Robin Holloway

Update on Three

Update on Three

issue 30 October 2004

It’s several years since I’ve attempted in these columns an overview of the state of Radio Three. Perceptions are sharpened by an actual absence from these islands of some three months, followed by a season in the country, where its beams do not penetrate. So I come to it refreshed, with a wider perspective from which to measure benefits and disabilities than if, glued to the tacky Radio Times, I’d never been away.

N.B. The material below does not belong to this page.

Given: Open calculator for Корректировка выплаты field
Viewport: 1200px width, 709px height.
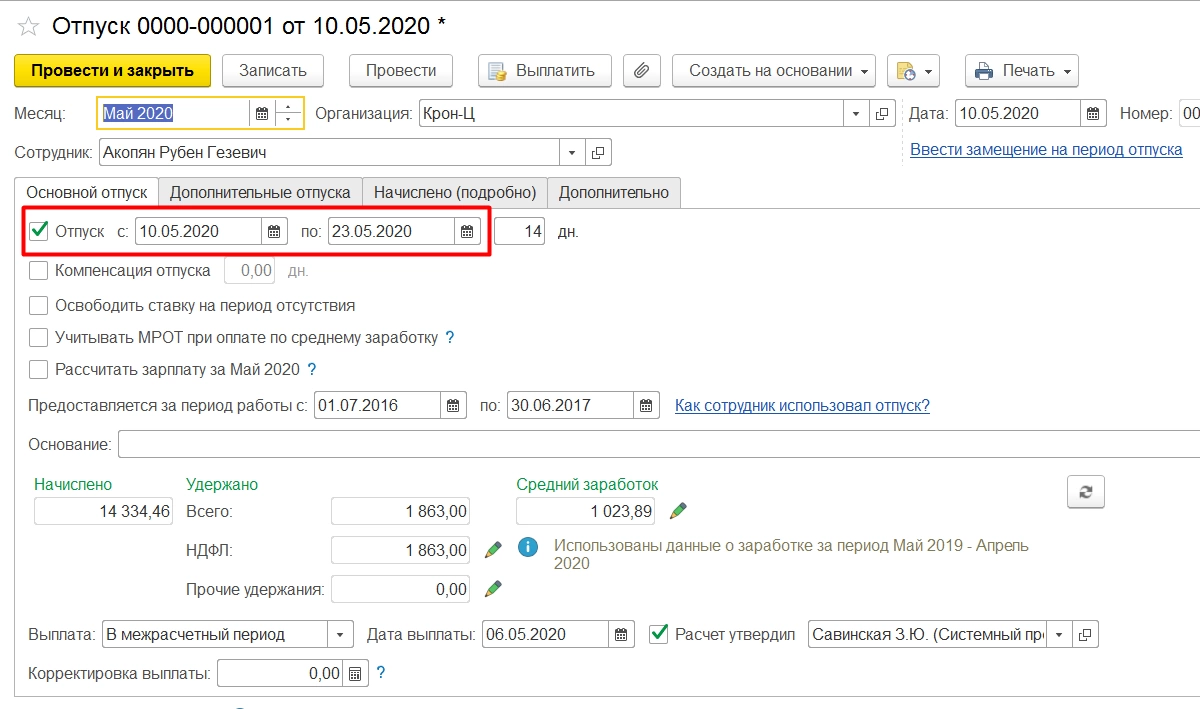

Positives first: plenty of the network’s manifold and manifest excellences remain intact. A passionate addict of ‘serious classical music’ (ugh) and the idea, and actuality, of a service wholly devoted to its dissemination, I find this ideal still holds, if precariously, despite the depradations of current ideology. Chez R3 one can still bank upon living music-making every day. Each weekday, a live broadcast (or repeat) of a piano or song recital, or other concerted chamber music, comes from the Wigmore Hall or somewhere equally suited; each weekday evening guarantees a live (or relayed) orchestral concert; each afternoon deploys the BBC’s house orchestras (as well as London, those in Cardiff, Glasgow, Manchester and Ulster) in (mostly) standard rep; current opera productions are decently covered; and the regular Winter Season of direct transmissions from the New York Met have yielded some of the most intense musical pleasures to be heard in recent years.

All these are fixtures, punctual and solid as Big Ben.